As for the incessantly proffered items of information, did you know that “gourmand,” a word for a connoisseur of the table which is more voracious in its overtone than “gourmet,” means in Old French a wine taster’s assistant? Or that the customary breakfast of the ancient Greeks was breadcrumbs and wine? Or that “restaurant” until about 1760 wasn’t a noun but a present-participial adjective meaning only fortifying or restorative, and “applied to certain bouillons and eggnogs consumed to restore one’s strength after an illness or great physical exertion”? Or that “chef” is shortened from chef de cuisine, the chief of the kitchen, the head cook who has under him the rôtisseurs, the roasters, the pâtissiers, the pastry cooks, and all the scullions hithering and tithering? Or that the ancient Greek Aphtonitas invented the black pudding? Or that European peasants (is this true?) do not like eating their meat red and raw?


I would think Culture and Cuisine a better, solider book if it were rather less a festin en paroles, if it were written to follow a less ambiguous theme or indeed if it were written to a real theme of historical reality. In its wandering urbanity it leaves me uncertain whether it is about cuisine as an element of culture or culture as an element of cuisine: it is hard to fix its center of gravity; and, as with the old outmoded dichotomy of art and fine art, it seems no longer valid to distinguish too preciously between tasty simple cooking and fine cooking or complexity of combinations (Curnonsky again: “Cuisine is when things taste like what they are”). Then again, this book might have been written, to begin with at any rate, with more lucidity. I found I had to read the prologue and at least the opening chapter again and again to get the hang of them, unsure whether the fault wasn’t that of Jean-François Revel unburdening himself helter-skelter, or whether a rather plummy translation wasn’t also to blame. But then the book eases after a while.

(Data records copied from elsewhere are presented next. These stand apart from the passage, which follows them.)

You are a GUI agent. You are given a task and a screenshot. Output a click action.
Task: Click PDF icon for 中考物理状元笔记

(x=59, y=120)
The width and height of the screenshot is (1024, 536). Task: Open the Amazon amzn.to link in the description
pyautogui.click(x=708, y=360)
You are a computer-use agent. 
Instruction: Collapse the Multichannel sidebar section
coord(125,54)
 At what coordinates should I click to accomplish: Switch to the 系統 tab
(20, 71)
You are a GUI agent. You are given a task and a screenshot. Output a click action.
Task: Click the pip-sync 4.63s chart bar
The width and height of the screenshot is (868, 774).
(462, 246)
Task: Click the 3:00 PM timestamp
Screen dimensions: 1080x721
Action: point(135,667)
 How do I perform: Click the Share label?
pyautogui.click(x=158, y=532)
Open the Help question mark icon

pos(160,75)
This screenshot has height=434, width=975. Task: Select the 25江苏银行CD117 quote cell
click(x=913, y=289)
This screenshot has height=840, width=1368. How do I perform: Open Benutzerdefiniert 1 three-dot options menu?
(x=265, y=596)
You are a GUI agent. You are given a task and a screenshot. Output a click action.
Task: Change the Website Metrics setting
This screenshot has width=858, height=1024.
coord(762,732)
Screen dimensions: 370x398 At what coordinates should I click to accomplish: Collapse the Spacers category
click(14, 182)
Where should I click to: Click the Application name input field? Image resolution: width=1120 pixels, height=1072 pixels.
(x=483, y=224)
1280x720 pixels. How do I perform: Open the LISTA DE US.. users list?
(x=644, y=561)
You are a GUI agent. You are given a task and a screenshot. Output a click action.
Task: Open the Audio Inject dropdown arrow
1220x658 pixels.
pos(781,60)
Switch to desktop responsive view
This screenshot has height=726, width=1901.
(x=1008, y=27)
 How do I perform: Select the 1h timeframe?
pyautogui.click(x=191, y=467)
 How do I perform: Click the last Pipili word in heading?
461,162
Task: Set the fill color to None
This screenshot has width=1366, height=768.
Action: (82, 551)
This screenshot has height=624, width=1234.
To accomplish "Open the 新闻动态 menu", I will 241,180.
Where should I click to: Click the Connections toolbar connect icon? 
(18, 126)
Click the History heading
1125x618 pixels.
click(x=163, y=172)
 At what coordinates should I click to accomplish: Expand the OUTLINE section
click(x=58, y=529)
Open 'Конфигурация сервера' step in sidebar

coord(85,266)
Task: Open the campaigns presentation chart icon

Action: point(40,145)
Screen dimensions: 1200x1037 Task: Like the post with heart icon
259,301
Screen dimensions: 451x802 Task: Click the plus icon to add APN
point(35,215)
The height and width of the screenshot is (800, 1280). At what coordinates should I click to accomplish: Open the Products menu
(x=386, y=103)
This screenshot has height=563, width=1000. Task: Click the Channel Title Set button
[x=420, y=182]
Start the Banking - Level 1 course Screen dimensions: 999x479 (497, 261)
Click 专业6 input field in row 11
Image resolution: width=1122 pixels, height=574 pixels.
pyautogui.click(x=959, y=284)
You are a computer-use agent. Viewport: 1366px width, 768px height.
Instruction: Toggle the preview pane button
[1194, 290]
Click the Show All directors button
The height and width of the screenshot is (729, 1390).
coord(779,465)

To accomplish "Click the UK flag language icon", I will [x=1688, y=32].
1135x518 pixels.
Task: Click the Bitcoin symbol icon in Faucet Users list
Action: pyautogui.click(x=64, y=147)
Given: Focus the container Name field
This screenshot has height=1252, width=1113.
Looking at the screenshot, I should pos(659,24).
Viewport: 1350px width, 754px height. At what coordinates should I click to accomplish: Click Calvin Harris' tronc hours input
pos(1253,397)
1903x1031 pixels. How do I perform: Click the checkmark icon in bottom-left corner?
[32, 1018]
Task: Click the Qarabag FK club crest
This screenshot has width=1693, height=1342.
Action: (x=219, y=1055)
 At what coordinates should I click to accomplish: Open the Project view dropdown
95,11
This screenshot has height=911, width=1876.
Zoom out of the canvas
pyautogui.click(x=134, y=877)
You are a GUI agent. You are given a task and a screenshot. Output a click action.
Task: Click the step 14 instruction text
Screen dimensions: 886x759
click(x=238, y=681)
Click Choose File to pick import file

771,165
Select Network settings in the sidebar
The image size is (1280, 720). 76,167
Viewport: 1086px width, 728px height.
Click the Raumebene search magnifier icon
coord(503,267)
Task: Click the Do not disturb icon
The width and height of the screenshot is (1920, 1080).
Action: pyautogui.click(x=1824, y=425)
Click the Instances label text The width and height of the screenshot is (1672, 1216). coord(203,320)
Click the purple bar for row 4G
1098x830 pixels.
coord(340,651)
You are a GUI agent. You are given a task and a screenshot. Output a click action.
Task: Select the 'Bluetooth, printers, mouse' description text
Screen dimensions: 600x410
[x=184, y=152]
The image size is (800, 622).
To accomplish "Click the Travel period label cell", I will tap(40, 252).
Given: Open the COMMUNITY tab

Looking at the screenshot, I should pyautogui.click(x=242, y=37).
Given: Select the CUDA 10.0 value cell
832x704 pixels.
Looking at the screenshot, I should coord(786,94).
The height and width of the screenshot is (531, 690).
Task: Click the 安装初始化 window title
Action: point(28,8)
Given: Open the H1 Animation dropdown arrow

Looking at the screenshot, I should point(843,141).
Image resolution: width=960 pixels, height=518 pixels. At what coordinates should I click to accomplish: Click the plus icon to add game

To be sure lively paragraphs abound: “But as you leaf through the books of the time”—Jean-François Revel has reached the last decades of the seventeenth century—“and when you enter a kitchen, the smells are, nonetheless, not the same as in the fifteenth and sixteenth centuries: when you raise the potlids of the Middle Ages, there rises to your nostrils a harsh meaty steam with the odor of cloves, saffron, pepper, ginger, and cinnamon mingled with the acidity of verjuice; as you lean over the cooking vessels of the Renaissance you breathe in a sweet, fruity cloud that smells of cooked sugar and pear or currant juice, all silently boiling together. The Middle Ages was the era of seasoned stews, the Renaissance the age of tasty sweetmeats.” Good.

A last consideration when you look back after finishing this book: apply the author’s test of decided change, innovation, and advance in cuisine, his test by the number of new cookery books published, and our present age in cooking, in spite of everything, in spite of convenience food in tins, and packed and frozen, in spite of milk deprived of its savor and fruit grown for yield instead of taste, must be the most innovatory and progressive in the whole history of eating, at least in England, Italy, the United States, and France itself.

A startling conclusion, since we are always saying the opposite, always boasting of our degeneracy, but if we consider the kitchens of the starred restaurants and the kitchens of apartments and private houses in our Western world, probably a conclusion that cannot be denied.